What you have to do
Every record is to be transcribed exactly as written.

Segment Start: Information supplied

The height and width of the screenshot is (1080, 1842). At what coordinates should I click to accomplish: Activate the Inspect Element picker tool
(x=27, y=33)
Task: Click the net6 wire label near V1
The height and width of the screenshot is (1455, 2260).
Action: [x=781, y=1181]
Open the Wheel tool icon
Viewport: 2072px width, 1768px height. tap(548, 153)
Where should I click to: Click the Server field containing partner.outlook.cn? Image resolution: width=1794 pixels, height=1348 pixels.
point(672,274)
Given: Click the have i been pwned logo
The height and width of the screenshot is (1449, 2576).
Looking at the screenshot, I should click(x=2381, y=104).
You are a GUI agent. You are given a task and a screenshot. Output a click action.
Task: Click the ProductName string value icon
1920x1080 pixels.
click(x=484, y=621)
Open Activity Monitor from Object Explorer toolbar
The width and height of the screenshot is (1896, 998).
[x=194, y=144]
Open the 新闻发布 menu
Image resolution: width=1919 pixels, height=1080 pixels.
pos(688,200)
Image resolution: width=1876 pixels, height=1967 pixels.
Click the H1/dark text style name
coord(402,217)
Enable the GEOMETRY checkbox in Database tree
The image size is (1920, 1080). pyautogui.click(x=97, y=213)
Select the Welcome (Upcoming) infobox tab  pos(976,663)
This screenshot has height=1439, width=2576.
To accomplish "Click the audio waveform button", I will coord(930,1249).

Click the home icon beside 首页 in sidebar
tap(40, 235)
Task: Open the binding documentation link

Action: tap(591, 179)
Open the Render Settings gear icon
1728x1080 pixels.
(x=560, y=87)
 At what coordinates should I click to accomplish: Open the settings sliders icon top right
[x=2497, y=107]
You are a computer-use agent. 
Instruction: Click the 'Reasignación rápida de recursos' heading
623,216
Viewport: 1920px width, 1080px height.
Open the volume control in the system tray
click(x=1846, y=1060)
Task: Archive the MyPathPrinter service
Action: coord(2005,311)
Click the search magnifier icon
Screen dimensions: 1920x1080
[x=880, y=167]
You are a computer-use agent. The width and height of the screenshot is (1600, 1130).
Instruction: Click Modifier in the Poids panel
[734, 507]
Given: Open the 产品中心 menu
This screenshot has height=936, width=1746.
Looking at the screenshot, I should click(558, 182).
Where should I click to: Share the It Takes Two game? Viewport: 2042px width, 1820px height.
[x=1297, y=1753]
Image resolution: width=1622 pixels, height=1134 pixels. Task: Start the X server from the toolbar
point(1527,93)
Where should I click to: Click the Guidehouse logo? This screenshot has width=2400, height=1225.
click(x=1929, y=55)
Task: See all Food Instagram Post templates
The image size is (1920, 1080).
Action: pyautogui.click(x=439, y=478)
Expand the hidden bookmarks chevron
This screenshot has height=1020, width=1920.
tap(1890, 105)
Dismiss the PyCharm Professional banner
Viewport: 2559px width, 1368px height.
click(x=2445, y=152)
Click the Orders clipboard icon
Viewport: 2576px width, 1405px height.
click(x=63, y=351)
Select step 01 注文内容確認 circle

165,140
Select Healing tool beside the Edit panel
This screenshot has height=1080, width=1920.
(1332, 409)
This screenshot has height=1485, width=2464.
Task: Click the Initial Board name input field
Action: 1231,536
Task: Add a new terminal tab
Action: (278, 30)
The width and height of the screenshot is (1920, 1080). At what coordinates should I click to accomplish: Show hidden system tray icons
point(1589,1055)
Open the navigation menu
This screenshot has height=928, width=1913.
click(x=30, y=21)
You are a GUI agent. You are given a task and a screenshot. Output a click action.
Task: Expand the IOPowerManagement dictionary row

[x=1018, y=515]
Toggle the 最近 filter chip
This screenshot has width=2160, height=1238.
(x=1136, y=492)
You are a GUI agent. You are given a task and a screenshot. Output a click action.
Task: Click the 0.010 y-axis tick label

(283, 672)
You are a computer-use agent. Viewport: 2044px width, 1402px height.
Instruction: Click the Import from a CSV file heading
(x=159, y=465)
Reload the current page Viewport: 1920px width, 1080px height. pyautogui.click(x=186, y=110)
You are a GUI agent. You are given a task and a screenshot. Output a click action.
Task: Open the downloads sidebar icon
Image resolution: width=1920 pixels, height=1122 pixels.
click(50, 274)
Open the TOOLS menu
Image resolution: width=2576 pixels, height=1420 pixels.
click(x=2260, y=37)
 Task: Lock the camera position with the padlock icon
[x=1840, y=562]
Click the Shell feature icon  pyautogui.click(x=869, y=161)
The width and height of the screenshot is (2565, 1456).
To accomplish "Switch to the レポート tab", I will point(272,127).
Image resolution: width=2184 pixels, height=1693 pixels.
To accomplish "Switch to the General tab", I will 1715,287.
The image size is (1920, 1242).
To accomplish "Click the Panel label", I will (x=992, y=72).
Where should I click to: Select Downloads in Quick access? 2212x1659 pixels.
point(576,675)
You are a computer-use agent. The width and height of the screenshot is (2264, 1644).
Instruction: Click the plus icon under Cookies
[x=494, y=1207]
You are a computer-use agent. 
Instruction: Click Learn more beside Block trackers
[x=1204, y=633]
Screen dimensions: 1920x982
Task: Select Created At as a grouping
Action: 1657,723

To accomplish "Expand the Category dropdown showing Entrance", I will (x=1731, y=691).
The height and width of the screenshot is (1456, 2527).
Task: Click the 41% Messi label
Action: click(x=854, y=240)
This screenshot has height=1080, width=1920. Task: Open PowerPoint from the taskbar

Segment End: Information supplied

Written reply
The height and width of the screenshot is (1080, 1842). At what coordinates should I click to accomplish: Activate the Inspect Element picker tool
(x=27, y=33)
Task: Click the net6 wire label near V1
The height and width of the screenshot is (1455, 2260).
Action: [x=781, y=1181]
Open the Wheel tool icon
Viewport: 2072px width, 1768px height. tap(548, 153)
Where should I click to: Click the Server field containing partner.outlook.cn? Image resolution: width=1794 pixels, height=1348 pixels.
point(672,274)
Given: Click the have i been pwned logo
The height and width of the screenshot is (1449, 2576).
Looking at the screenshot, I should click(x=2381, y=104).
You are a GUI agent. You are given a task and a screenshot. Output a click action.
Task: Click the ProductName string value icon
1920x1080 pixels.
click(x=484, y=621)
Open Activity Monitor from Object Explorer toolbar
The width and height of the screenshot is (1896, 998).
[x=194, y=144]
Open the 新闻发布 menu
Image resolution: width=1919 pixels, height=1080 pixels.
pos(688,200)
Image resolution: width=1876 pixels, height=1967 pixels.
Click the H1/dark text style name
coord(402,217)
Enable the GEOMETRY checkbox in Database tree
The image size is (1920, 1080). pyautogui.click(x=97, y=213)
Select the Welcome (Upcoming) infobox tab  pos(976,663)
This screenshot has height=1439, width=2576.
To accomplish "Click the audio waveform button", I will coord(930,1249).

Click the home icon beside 首页 in sidebar
tap(40, 235)
Task: Open the binding documentation link

Action: tap(591, 179)
Open the Render Settings gear icon
1728x1080 pixels.
(x=560, y=87)
 At what coordinates should I click to accomplish: Open the settings sliders icon top right
[x=2497, y=107]
You are a computer-use agent. 
Instruction: Click the 'Reasignación rápida de recursos' heading
623,216
Viewport: 1920px width, 1080px height.
Open the volume control in the system tray
click(x=1846, y=1060)
Task: Archive the MyPathPrinter service
Action: coord(2005,311)
Click the search magnifier icon
Screen dimensions: 1920x1080
[x=880, y=167]
You are a computer-use agent. The width and height of the screenshot is (1600, 1130).
Instruction: Click Modifier in the Poids panel
[734, 507]
Given: Open the 产品中心 menu
This screenshot has height=936, width=1746.
Looking at the screenshot, I should click(558, 182).
Where should I click to: Share the It Takes Two game? Viewport: 2042px width, 1820px height.
[x=1297, y=1753]
Image resolution: width=1622 pixels, height=1134 pixels. Task: Start the X server from the toolbar
point(1527,93)
Where should I click to: Click the Guidehouse logo? This screenshot has width=2400, height=1225.
click(x=1929, y=55)
Task: See all Food Instagram Post templates
The image size is (1920, 1080).
Action: pyautogui.click(x=439, y=478)
Expand the hidden bookmarks chevron
This screenshot has height=1020, width=1920.
tap(1890, 105)
Dismiss the PyCharm Professional banner
Viewport: 2559px width, 1368px height.
click(x=2445, y=152)
Click the Orders clipboard icon
Viewport: 2576px width, 1405px height.
click(x=63, y=351)
Select step 01 注文内容確認 circle

165,140
Select Healing tool beside the Edit panel
This screenshot has height=1080, width=1920.
(1332, 409)
This screenshot has height=1485, width=2464.
Task: Click the Initial Board name input field
Action: 1231,536
Task: Add a new terminal tab
Action: (278, 30)
The width and height of the screenshot is (1920, 1080). At what coordinates should I click to accomplish: Show hidden system tray icons
point(1589,1055)
Open the navigation menu
This screenshot has height=928, width=1913.
click(x=30, y=21)
You are a GUI agent. You are given a task and a screenshot. Output a click action.
Task: Expand the IOPowerManagement dictionary row

[x=1018, y=515]
Toggle the 最近 filter chip
This screenshot has width=2160, height=1238.
(x=1136, y=492)
You are a GUI agent. You are given a task and a screenshot. Output a click action.
Task: Click the 0.010 y-axis tick label

(283, 672)
You are a computer-use agent. Viewport: 2044px width, 1402px height.
Instruction: Click the Import from a CSV file heading
(x=159, y=465)
Reload the current page Viewport: 1920px width, 1080px height. pyautogui.click(x=186, y=110)
You are a GUI agent. You are given a task and a screenshot. Output a click action.
Task: Open the downloads sidebar icon
Image resolution: width=1920 pixels, height=1122 pixels.
click(50, 274)
Open the TOOLS menu
Image resolution: width=2576 pixels, height=1420 pixels.
click(x=2260, y=37)
 Task: Lock the camera position with the padlock icon
[x=1840, y=562]
Click the Shell feature icon  pyautogui.click(x=869, y=161)
The width and height of the screenshot is (2565, 1456).
To accomplish "Switch to the レポート tab", I will point(272,127).
Image resolution: width=2184 pixels, height=1693 pixels.
To accomplish "Switch to the General tab", I will 1715,287.
The image size is (1920, 1242).
To accomplish "Click the Panel label", I will (x=992, y=72).
Where should I click to: Select Downloads in Quick access? 2212x1659 pixels.
point(576,675)
You are a computer-use agent. The width and height of the screenshot is (2264, 1644).
Instruction: Click the plus icon under Cookies
[x=494, y=1207]
You are a computer-use agent. 
Instruction: Click Learn more beside Block trackers
[x=1204, y=633]
Screen dimensions: 1920x982
Task: Select Created At as a grouping
Action: 1657,723

To accomplish "Expand the Category dropdown showing Entrance", I will (x=1731, y=691).
The height and width of the screenshot is (1456, 2527).
Task: Click the 41% Messi label
Action: click(x=854, y=240)
This screenshot has height=1080, width=1920. Task: Open PowerPoint from the taskbar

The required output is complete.